=== EXERCISE AIM ===
From the data below, please reproduce exactly everything from the line that contains "For every named target in this 182×2576" down to the line that contains "write a good report (130, 764)", with both ends included.

=== EXERCISE INPUT ===
+===+
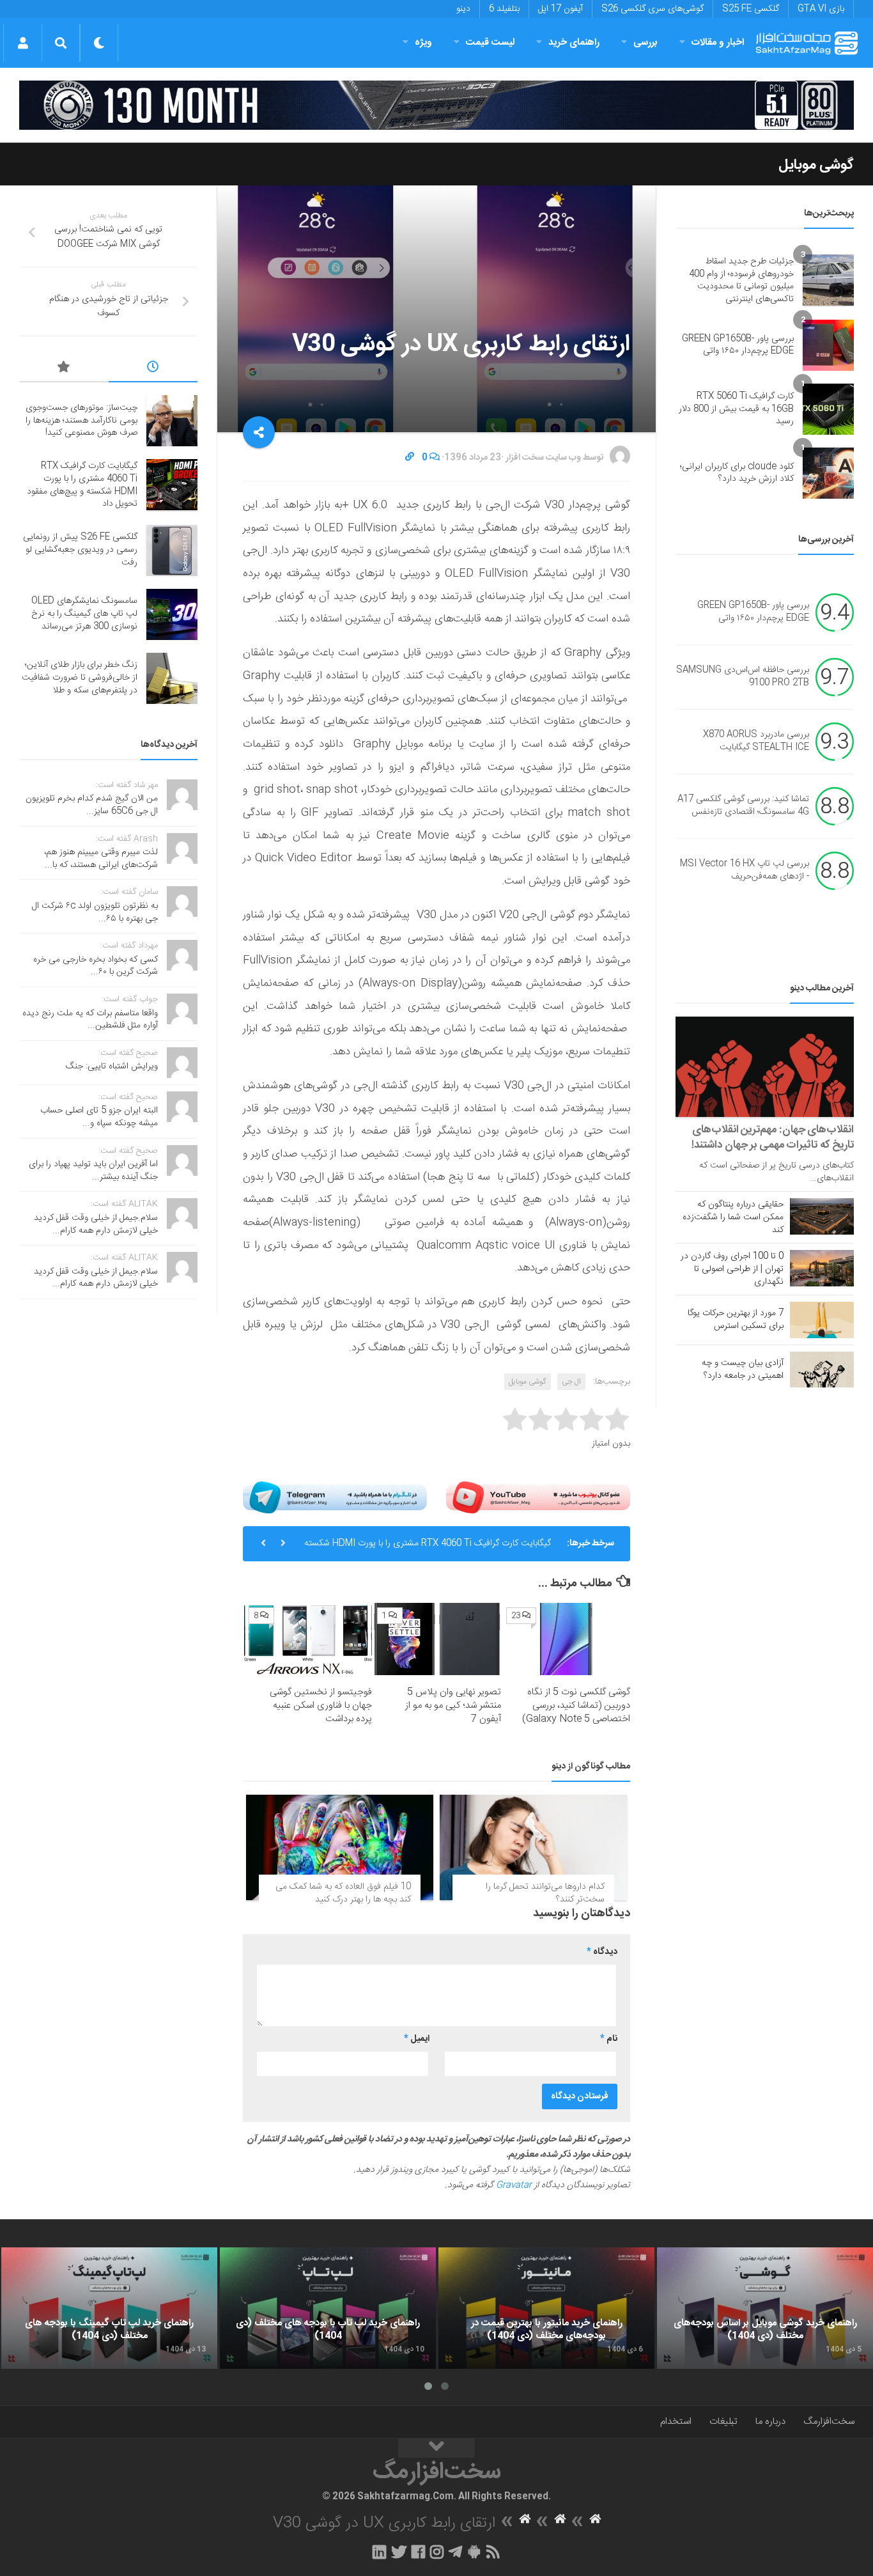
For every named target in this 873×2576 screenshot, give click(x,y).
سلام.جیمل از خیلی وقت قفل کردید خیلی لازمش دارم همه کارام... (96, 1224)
+===+
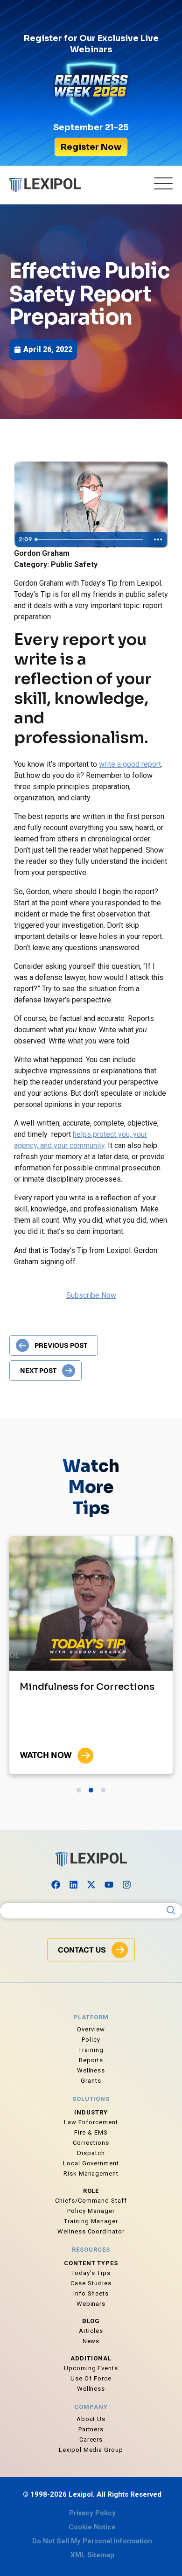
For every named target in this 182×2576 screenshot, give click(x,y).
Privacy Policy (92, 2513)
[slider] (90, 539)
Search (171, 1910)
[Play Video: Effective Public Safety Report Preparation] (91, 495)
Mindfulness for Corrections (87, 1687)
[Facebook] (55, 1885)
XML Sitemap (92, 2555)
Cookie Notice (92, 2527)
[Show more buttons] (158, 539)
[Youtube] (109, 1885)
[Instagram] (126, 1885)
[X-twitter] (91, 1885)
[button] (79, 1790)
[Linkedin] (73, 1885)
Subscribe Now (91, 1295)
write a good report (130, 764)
+===+
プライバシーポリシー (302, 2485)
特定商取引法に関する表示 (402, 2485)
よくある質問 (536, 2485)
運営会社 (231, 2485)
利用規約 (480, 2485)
+===+
=== EXERCISE RESPONSE ===
For every named target in this 182×2576 screenshot, give click(x,y).
Privacy Policy (92, 2513)
[slider] (90, 539)
Search (171, 1910)
[Play Video: Effective Public Safety Report Preparation] (91, 495)
Mindfulness for Corrections (87, 1687)
[Facebook] (55, 1885)
XML Sitemap (92, 2555)
Cookie Notice (92, 2527)
[Show more buttons] (158, 539)
[Youtube] (109, 1885)
[Instagram] (126, 1885)
[X-twitter] (91, 1885)
[button] (79, 1790)
[Linkedin] (73, 1885)
Subscribe Now (91, 1295)
write a good report (130, 764)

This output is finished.